EXERCISE DIRECTIONS:
I need the lines below from the one with "Screen dimensions: 813x760" down to the one with "Export the list with Excel button" reproduced exactly, both ends included, and nothing else.

INPUT DATA:

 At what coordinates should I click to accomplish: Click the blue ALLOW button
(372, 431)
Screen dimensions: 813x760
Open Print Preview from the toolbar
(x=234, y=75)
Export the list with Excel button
...
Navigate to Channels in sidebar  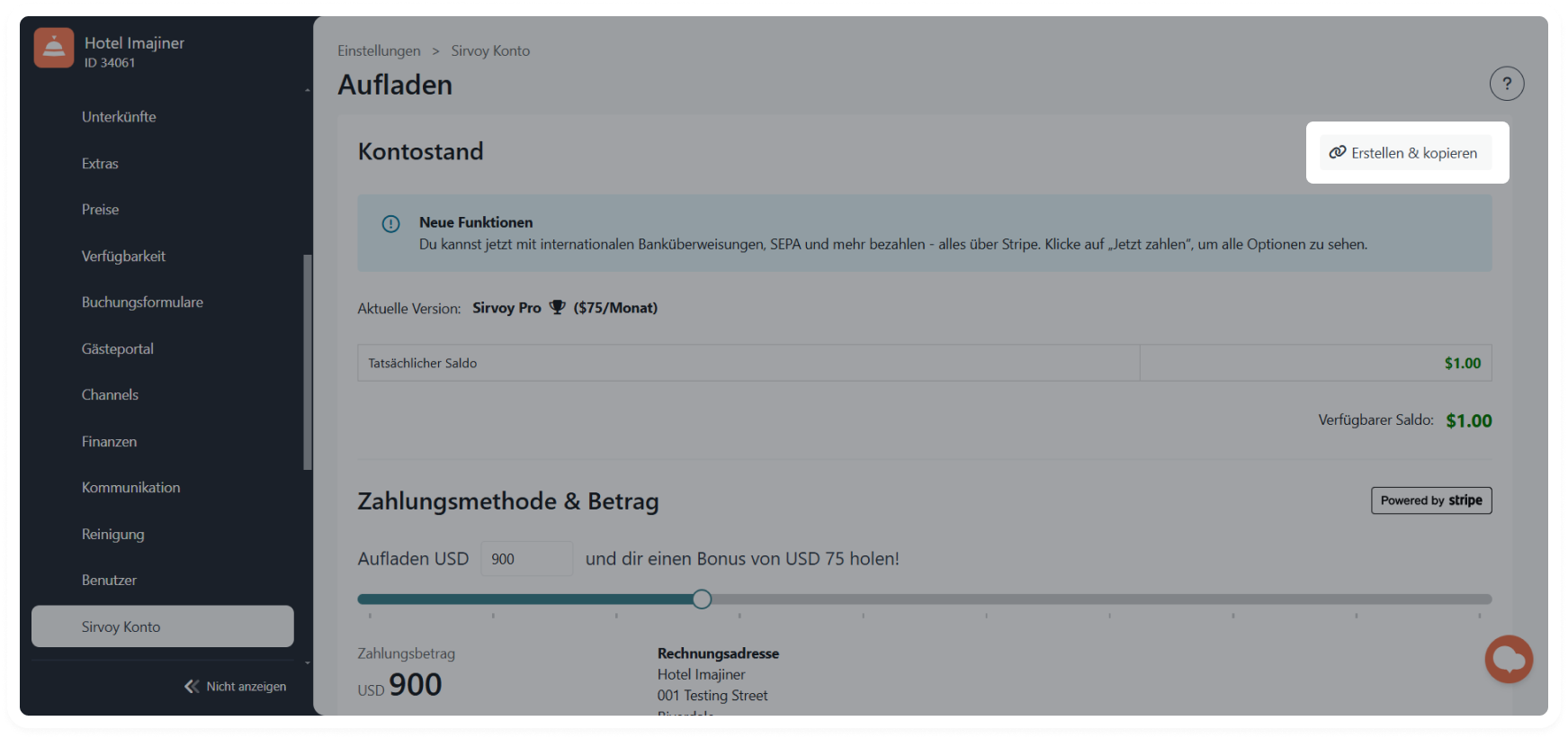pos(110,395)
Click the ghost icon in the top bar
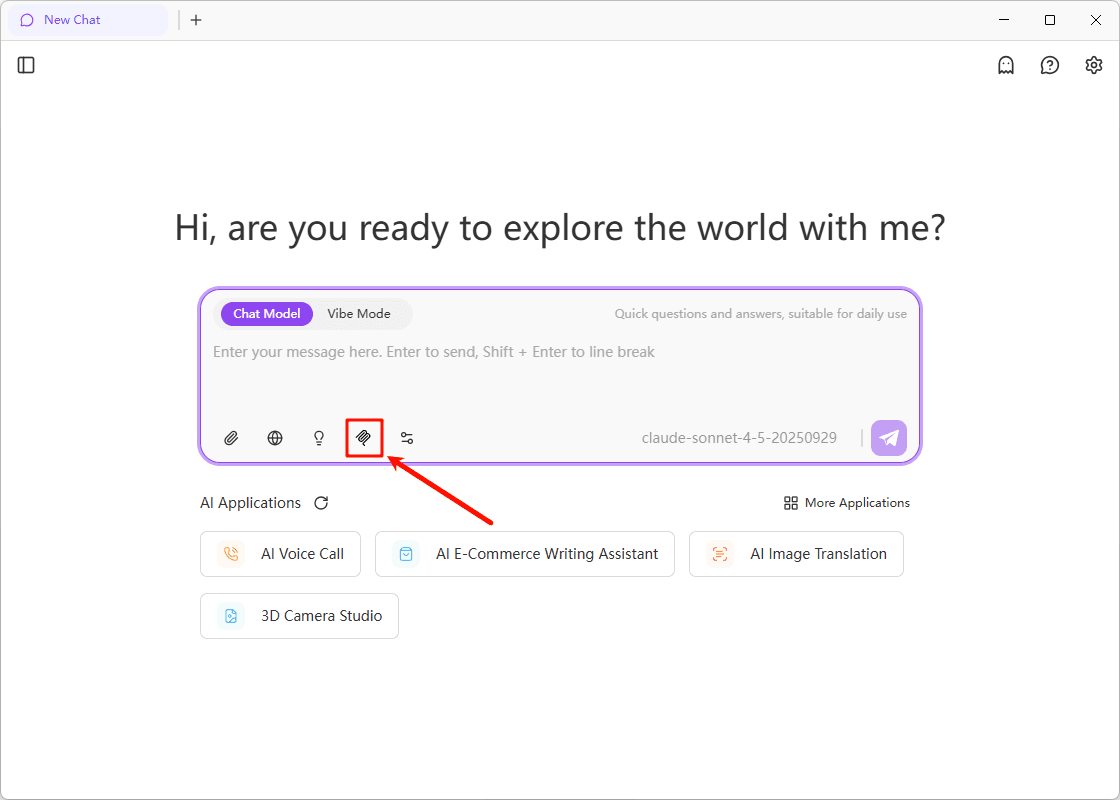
==
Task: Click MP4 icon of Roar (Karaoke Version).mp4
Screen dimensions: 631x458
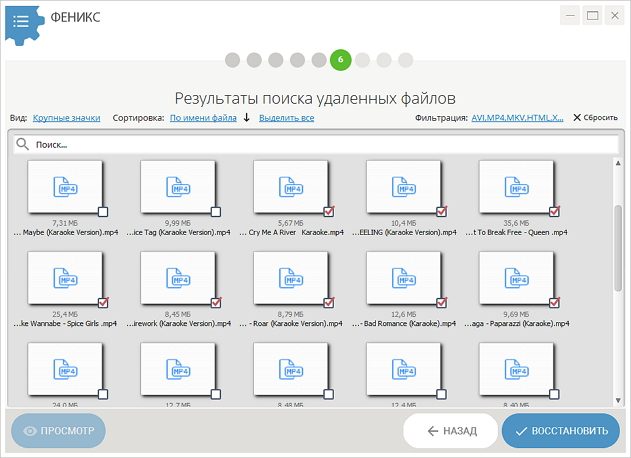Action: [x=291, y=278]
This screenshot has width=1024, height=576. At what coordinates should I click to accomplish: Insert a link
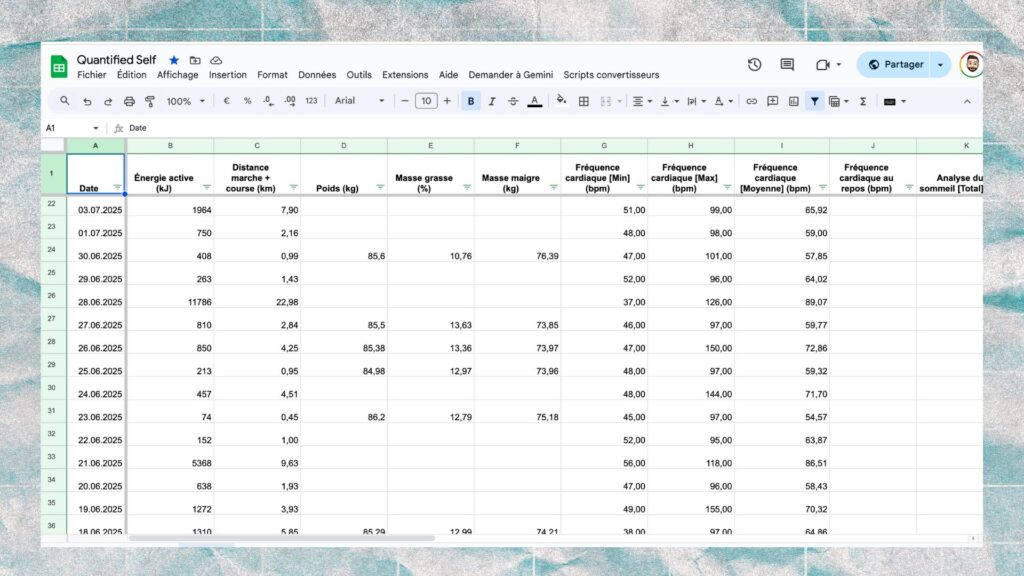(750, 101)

SOLUTION:
Screen dimensions: 813x760
Open Print Preview from the toolbar
(x=234, y=75)
Export the list with Excel button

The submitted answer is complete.